Features

Russian Media Takes Aim at Belarus Protesters and Claims Germany Poisoned Navalny

September 11, 2020
Emil Filtenborg and Stefan Weichert
6 min read
Russian media channels are  propping up the Belarusian president of 26 years, Alexander Lukashenko
Russian media channels are propping up the Belarusian president of 26 years, Alexander Lukashenko

Emil Filtenborg and Stefan Weichert are independent journalists based in Ukraine. In a weekly series for IranWire, they examine the landscape of disinformation in Russia and some of the false information that has emanated from the country since the outbreak of coronavirus.

 

Russian media outlets have shown their true colors in Belarus. At the beginning of the Belarus protests following the August 9 election, Russian media played to both sides, with state-controlled channels such as RT even  indicating support  for the democratic movement. But now it seems abundantly clear that they are propping up the Belarusian president of 26 years, Alexander Lukashenko, who is accused by Belarusians of manipulating the recent election result.

In a talkshow entitled 60 Minutes, RT editor Margarita Simonyan called the main opposition figurehead, Sviatlana Tsikhanovskaya, a “freak” of sub-human intelligence.

“I don’t understand why the West needs to choose the biggest freaks possible," she declared. "Telegram channels wrote today and yesterday received a leak... that her [Tsikhanouskaya’s] IQ was tested.

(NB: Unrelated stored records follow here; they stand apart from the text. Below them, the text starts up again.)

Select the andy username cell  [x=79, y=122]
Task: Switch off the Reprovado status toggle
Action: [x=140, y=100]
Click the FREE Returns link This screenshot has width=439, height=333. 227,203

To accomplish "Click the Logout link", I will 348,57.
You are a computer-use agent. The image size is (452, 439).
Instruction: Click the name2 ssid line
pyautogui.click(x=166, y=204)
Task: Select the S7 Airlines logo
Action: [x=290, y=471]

Her IQ is 82. An IQ of 82 is a little bit higher than an orangutan. There are also some psychological problems that are evident even in her videos."

The entire segment was translated by the Digital Forensics Lab – an organization under the Atlantic Council – and can be found here. The authors of this article have interviewed Sviatlana Tsikhanovskaya twice since the beginning of August while covering the Belarus protests, and while that does not make us experts on the anticipated IQs of primates or presidential candidates, but Tsikhanovskaya in no way came across as unintelligent, a "freak" or one with “psychological problems”.

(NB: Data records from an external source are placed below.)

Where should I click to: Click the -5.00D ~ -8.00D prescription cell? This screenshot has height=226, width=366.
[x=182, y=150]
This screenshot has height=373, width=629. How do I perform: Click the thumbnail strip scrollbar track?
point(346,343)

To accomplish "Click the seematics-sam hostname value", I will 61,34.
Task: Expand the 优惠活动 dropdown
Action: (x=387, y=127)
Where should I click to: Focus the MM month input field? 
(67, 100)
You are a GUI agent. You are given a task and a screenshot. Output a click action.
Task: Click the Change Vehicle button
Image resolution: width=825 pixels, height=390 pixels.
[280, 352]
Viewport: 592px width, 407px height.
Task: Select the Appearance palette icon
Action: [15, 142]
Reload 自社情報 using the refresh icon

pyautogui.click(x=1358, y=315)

Smearing the opposition has long been a mainstay for Lukashenko, who has variously accused the protesters of being deadbeats and drug addicts, being paid by foreign powers to protest, or just being foreigners in general.

 

Foreigners Protest Against Foreign Intervention

Western interference is still a major sticking point for the Belarusian government and its supporters. Even in Lithuania, a small protest was held in support of the government, demanding that the Western powers stop meddling in its affairs. According to DFRL, Belarusian media attempted to use it as an opportunity to claim Lukashenko enjoys a great deal of support abroad. But the footage it used was misleading.

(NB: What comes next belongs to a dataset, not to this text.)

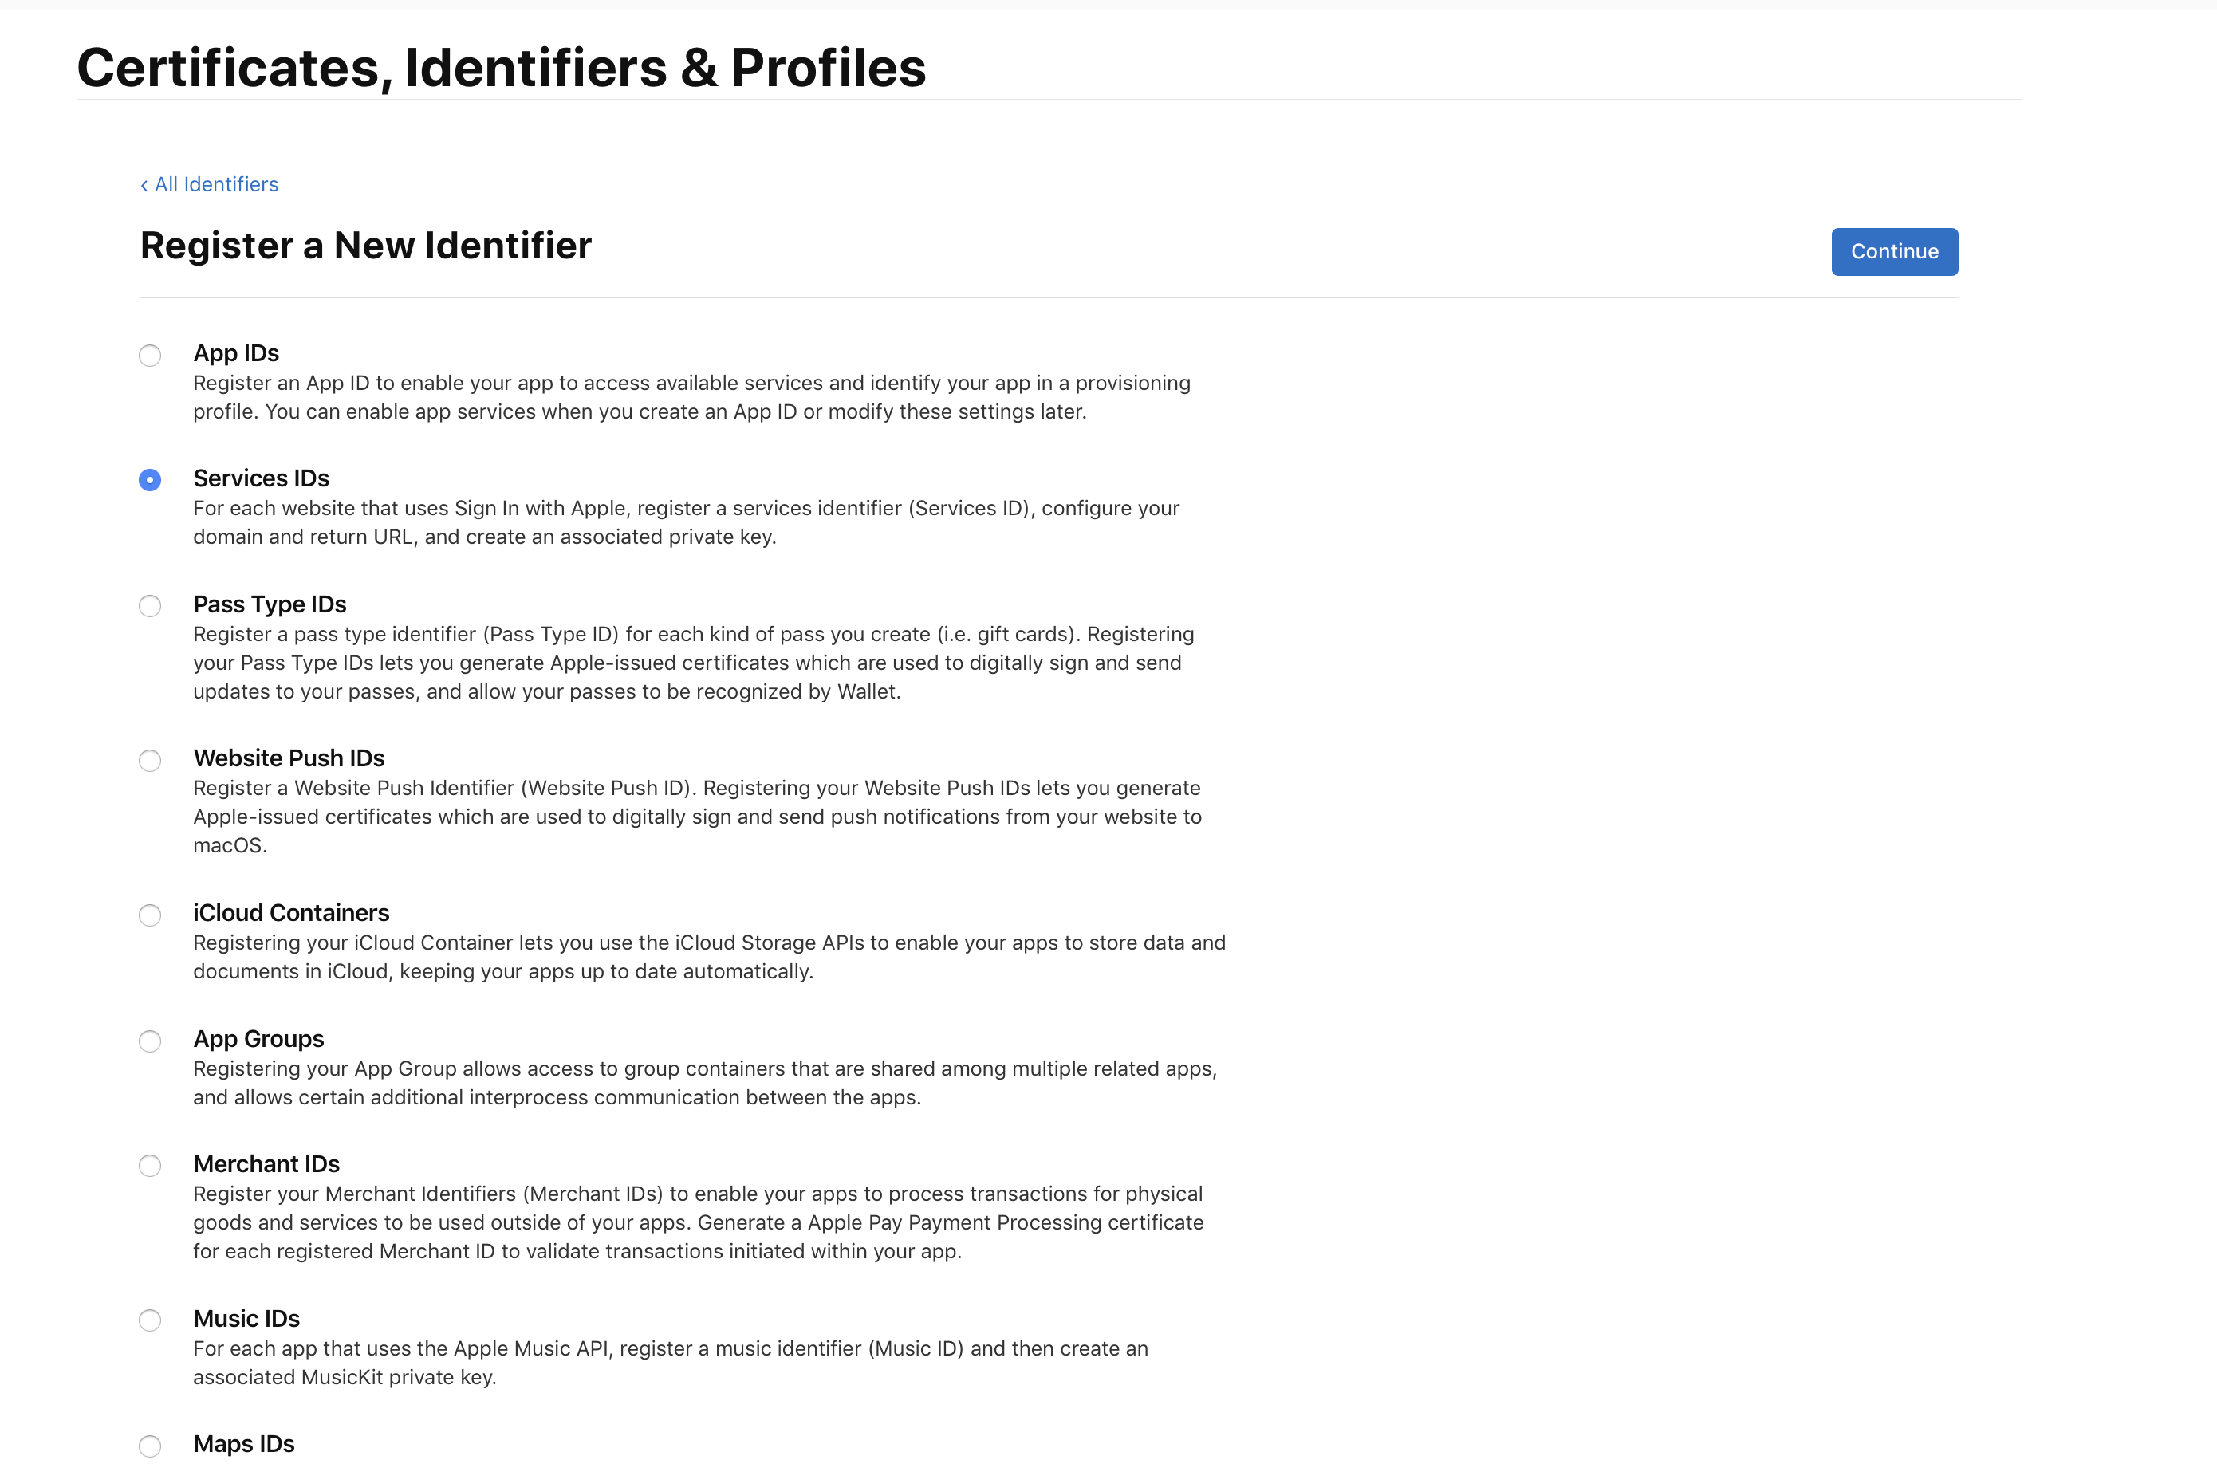Viewport: 2217px width, 1464px height.
Task: Click the App IDs heading label
Action: pyautogui.click(x=236, y=353)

Ironically, the most prominent criticism of the European Union regarding Belarus is that the EU is not doing enough to help the protesters get rid of Alexander Lukashenko. One of many examples is this article, in which the foreign minister of Lithuania criticizes the EU for being too slow to act.

The West also figures elsewhere on the current Russian information battle lines. Aside from the Belarus protests, the other news story dominating Russian headlines is the poisoning of Russian opposition figure, Alexei Navalny, who is believed to have been incapacitated with a nerve agent by allies of Putin.

Spreading disinformation and attempting to divert attention has been Russia's tactic since Navalny was poisoned. Latently the blame has fallen on the West, first and foremost because Navalny was transferred to a German hospital, where the test concluded that he was poisoned with Novichok: the same toxin that was used to poison Sergei and Yulia Skripal in Salisbury in 2018.

On Wednesday, last week, a member of the Russian State Duma Committee on Security and Anti-Corruption, Andrei Lugovoi, said the “incident” was a another provocation of external forces. In an interview with the state-owned news agency Tass, he said “If something related to Novichok was found there, then, most likely, it was introduced to him in this clinic. A nurse, a doctor could leave any mark if they wanted to really mark Navalny in some way with poisoning substance. I'm sure that's exactly what happened.”

This seems unlikely given that Navalny had already slipped into a coma before Germany became involved. Russian media outlets have also desperately claimed that Navalny was poisoned by Western powers to stop the construction of the Nord Stream 2 gas line between Russia and Germany, which is heavily sanctioned and opposed by the US government. No proof of such a conspiracy exists.

 

Queensland Terrorist Trained in Ukraine

On of the more curious pieces of disinformation to surface recently was in South Front, an English-language "news" website with ties to Russia. In an article about how the West is losing its power (and also about how the West is using radical Islamists as proxy fighters in the Middle East), the writer – a J. Hawk – states that Ukraine is being used as a training ground for Western proxy warriors. That includes Islamist fighters, but also, apparently, a diametrically-opposed set of extremists: the far right.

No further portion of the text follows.